By Starrla Cray
LESTER PRAIRIE, MN It may look like Bill and Liz Schwarze live alone on their Bergen Township property, but after a few minutes on their scenic land, it’s easy to tell that isn’t the case.
A wild turkey struts happily through the prairie grass as a doe and her fawn nibble on a bit of corn. The sound of pheasants can be heard in the distance, and ducks splash contentedly in a nearby pond.
“I’ve always been interested in wildlife,” said Bill, a retired veterinarian who has lived on his hobby farm (three miles south of Lester Prairie) since 1974.
In those 35-plus years, the Schwarzes have made exceptional accomplishments in implementing conservation practices and improving Minnesota’s natural resources.
As a result, they were selected by the McLeod Soil and Water Conservation District (SWCD) as outstanding conservationists, and honored at the Minnesota Association of Soil and Water Conservation Districts in St. Paul the first week in December.
“We had a very nice dinner,” Bill said. “They treated us royally.”
Bill and Liz weren’t expecting to win an award for their efforts, but members of the SWCD can attest to their worthiness.
“We’re really proud of Bill and Liz and what they have accomplished for conservation in McLeod County,” noted McLeod SWCD board chair Roger Schultz. “Mr. and Mrs. Schwarze provide a wonderful example for conservationists by demonstrating a genuine concern for the preservation of the ideal environment for current and future wildlife.”
McLeod SWCD board member Charles Mathews has lived a quarter mile from the Schwarze family for more than 20 years.
“Bill and Liz have always been great neighbors,” Mathews said. “I appreciate all the work they’ve done to keep the wildlife in this area thriving.
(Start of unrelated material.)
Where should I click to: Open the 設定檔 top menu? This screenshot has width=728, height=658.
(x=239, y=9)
Their generosity and care has helped make living in Bergen Township a real joy.”
In 1976, the Schwarzes dug seven wildlife ponds to create a habitat for ducks.
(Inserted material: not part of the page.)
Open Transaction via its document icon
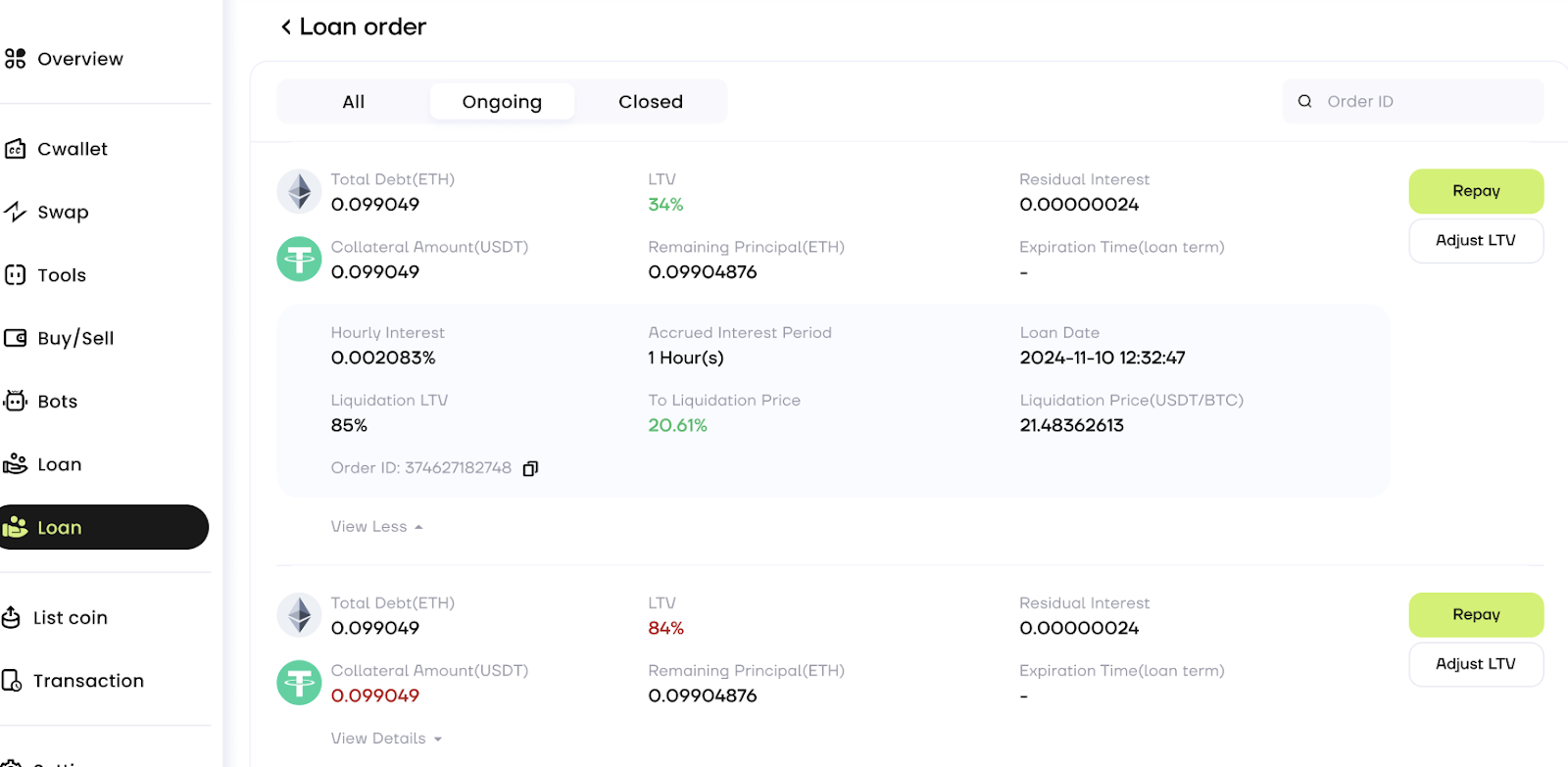The height and width of the screenshot is (767, 1568). 12,680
“That was the beginning,” Bill said.
Since then, Bill and Liz have diligently pursued conservation in a variety of ways.
They’ve planted more than 500 trees and shrubs, such as high bush cranberry, buffalo berry, crabapple, and cedar trees.
They’ve added conservation resource program (CRP) buffer strips, aided in water erosion management, provided thistle and young tree control, and much more.
“Providing wildlife habitats has been my focus,” Bill said.
He and Liz preserved 40 acres of virgin timbers for wildlife, created a nesting area for ducks, and were instrumental in the start of the local wild turkey population.
“The DNR released 21 turkeys from Caledonia on our property in 1994,” Bill said. “Now, I see a lot of them. When the toms are out strutting, it’s just so beautiful. They’re very colorful.”
Another notable contribution the Schwarzes have made is in the wildlife food supply.
“I have three acres of corn I plant every year in the same spot,” Bill said. “The turkeys, deer, and pheasants hang out there in the wintertime. They come from all directions.”
Bill’s corn, soybean, and rye food plots provide year-round sustenance for many animals.
“It looks like this year, they’re going to eat it all,” he laughed, explaining that typically, the leftovers are harvested and replanted for the next season.
“I’ve been doing this for 15 consecutive years,” he said. “I just think it’s the right thing to do.”
Bill has had many opportunities to sell his land for housing development, but he’s not interested in that type of arrangement.
“Initially, I had thought about it, but as I got older, I thought it would be nicer to preserve it,” he said.
Schwarzes’ property has a mix of lowland, higher nesting ground, and a small amount of farmland, which is rented out.
Years ago, Bill and his family enjoyed tapping the maple trees to make syrup. He hasn’t done it in awhile, but would like to give it another try this spring.
He and Liz will also be planting more trees this year.
“The actual planting of the trees doesn’t take much, but there’s a lot involved in maintenance,” Bill said. “When the trees are young, they need to be watered every week.”
The effort required to create a beautiful, natural environment is well worth it for the Schwarzes, however.
“We plan to keep the farm in the family,” Bill said, explaining that his adult children are also interested in wildlife preservation.
The SWCD, with support of The Farmer magazine, chose one individual, family, or organization from each Minnesota county for the 2010 outstanding conservationist award.
“It has been long overdue for Bill and Liz to be recognized for the things they have done,” McLeod SWCD program director Ryan Freitag noted.